国際財団ライオンズクエストで
コロナ禍のストレスに対処

ライオンズクエストでコロナ禍のストレスに対処

新型コロナウイルスは、子どもたちの心にも深刻な影響を及ぼしている。生活の制限、病気の症状、大切な人を失った喪失感など、大きな不安や恐怖といったストレスにさらされているのだ。これまでに経験したことのない状況の中で、子どもたちには新しい支援が必要だ。それに応えるのが、ライオンズクラブ国際財団(LCIF)の青少年育成プログラム「ライオンズクエスト(LQ)」である。

LQは心理社会的学習を基盤とし、幼稚園児から高校生までを対象としたカリキュラムがある。彼らはLQで、感情の理解とコントロール、目標設定と計画的な実行、他者への共感や前向きな関係の構築、責任ある決断や行動を学ぶ。習得したスキルは、日常生活の変化や社会生活からの孤立、ウイルスに感染した友人や家族と向き合う際など、あらゆる場面で感情をコントロールするのに役立っている。

アルゼンチン北部と中部のライオンズは、学校の休校中もプログラムを継続出来る仕組みを確立した。
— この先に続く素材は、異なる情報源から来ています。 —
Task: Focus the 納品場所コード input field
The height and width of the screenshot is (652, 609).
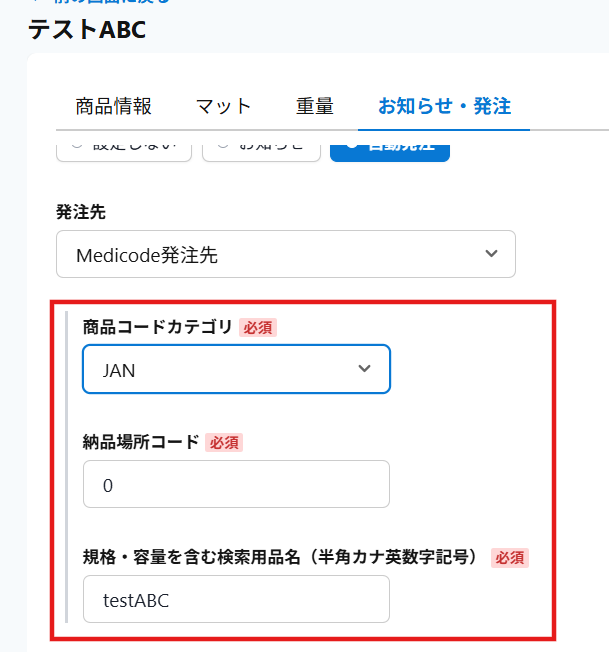Action: 236,484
地元のLQ認定講師と協力し、授業のオンライン化を進める一方、教師のためのソーシャル・メディア・グループを作り、資料の共有やモチベーションの向上、コミュニケーションが円滑に進められる場を提供した。インターネット環境のない家庭には、ライオンズ・メンバーが教材を印刷して配布した。

子どもはストレスから、乱暴な行動や危険な判断をすることがあるが、LQの「家族と取り組むワークシート」は、彼らを正しい方向へ導くことが出来る。子どもたちは自らの感情を把握し、状況に応じて的確に自分の意思を伝えるスキルを学ぶ。ワークシートを完成させることで、家庭内で起こる現実に対処する能力を身に着けていく。

コルドバ国立大学の教授で、LQ認定講師向けのトレーニングを担当する、ライオンズ会員のリチャード・ランツァは言う。
「私たちはLQを通して、オンラインで各家庭を訪問し、生徒やその家族と交流しています。LQは共感と社会的スキルの育成を通じて、この非日常的で複雑な状況に対処する方法を提供しています」

昼も夜も家族だけで過ごし、社会とのつながりが失われそうに感じられる中でも、ストレスに対処する方法を習得した子どもたちは健康的に過ごしている。
「LQは私たちに、人を尊敬し、理解し、耳を傾けることで人間関係を改善し、他の人と共に生きることを教えてくれました」
と、小学6年生のカミラさん。

世界中の子どもたちが、コロナの影響を受けている。厳しい時代の中で、LQは子どもたちが環境に順応し精神的に強くなる手助けをしている。